November 6, 2014 | News | MS Treatments

First PML case with Tecfidera – now what?

The first case of progressive multifocal leukoencephalopathy (PML) has been reported in someone taking Tecfidera (dimethyl fumarate, DMF) for their MS. The subject was enrolled in ENDORSE, the 8-year extension study assessing the long-term safety of Tecfidera, and had been taking Tecfidera for about four years. After developing PML, the person died of pneumonia. It isn’t known when PML was diagnosed, but the death was not included in the ENDORSE results presented at the annual meeting of ACTRIMS/ECTRIMS in September (Pozzilli and colleagues. ECTRIMS 2014; abstract 066; Gold and colleagues. ECTRIMS 2014; abstract 064).

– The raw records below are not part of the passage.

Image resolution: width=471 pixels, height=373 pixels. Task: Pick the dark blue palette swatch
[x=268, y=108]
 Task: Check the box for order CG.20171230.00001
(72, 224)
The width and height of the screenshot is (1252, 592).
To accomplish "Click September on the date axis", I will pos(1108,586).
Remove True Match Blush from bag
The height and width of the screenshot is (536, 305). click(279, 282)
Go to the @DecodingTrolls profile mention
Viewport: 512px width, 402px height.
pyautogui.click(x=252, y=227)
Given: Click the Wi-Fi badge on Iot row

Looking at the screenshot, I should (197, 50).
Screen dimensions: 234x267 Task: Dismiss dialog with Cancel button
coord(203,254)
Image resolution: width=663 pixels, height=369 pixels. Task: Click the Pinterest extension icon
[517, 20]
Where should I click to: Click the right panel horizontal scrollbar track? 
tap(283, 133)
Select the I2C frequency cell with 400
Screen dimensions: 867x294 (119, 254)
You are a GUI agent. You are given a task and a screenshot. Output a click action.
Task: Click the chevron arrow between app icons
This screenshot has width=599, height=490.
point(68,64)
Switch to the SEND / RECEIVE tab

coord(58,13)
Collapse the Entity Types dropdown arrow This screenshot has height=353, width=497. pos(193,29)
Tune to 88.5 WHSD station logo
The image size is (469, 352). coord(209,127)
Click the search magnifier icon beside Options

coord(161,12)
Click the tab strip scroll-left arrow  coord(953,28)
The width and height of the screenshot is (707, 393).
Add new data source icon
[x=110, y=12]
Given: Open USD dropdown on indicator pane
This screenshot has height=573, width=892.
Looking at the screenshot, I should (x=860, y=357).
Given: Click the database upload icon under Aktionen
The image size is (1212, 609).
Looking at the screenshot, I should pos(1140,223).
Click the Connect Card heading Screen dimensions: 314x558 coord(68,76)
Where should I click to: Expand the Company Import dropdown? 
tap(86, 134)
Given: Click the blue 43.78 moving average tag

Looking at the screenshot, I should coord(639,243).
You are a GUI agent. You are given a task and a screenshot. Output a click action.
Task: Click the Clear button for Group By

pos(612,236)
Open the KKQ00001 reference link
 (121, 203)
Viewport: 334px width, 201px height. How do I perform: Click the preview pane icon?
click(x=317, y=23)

PML is a normally rare brain infection caused by the JC virus. Most people are exposed to the virus at some point in their lives (Bozic and colleagues. Eur J Neurol 2014;21:299-304), but few develop symptoms. The virus remains dormant in the body, primarily in the bone marrow and kidneys. However, the virus can emerge and invade the brain if the immune system is suppressed.

Until recently, most cases of PML occurred in people taking immunosuppressive drugs after organ transplants, and those living with HIV/AIDS. That changed with the introduction of Tysabri, which was initially withdrawn from the market after several people developed PML during clinical trials of the drug. Tysabri was allowed back on the market in 2005 after the manufacturer, Biogen Idec, identified PML risk factors and developed a risk mitigation strategy intended to lower the likelihood of people developing PML.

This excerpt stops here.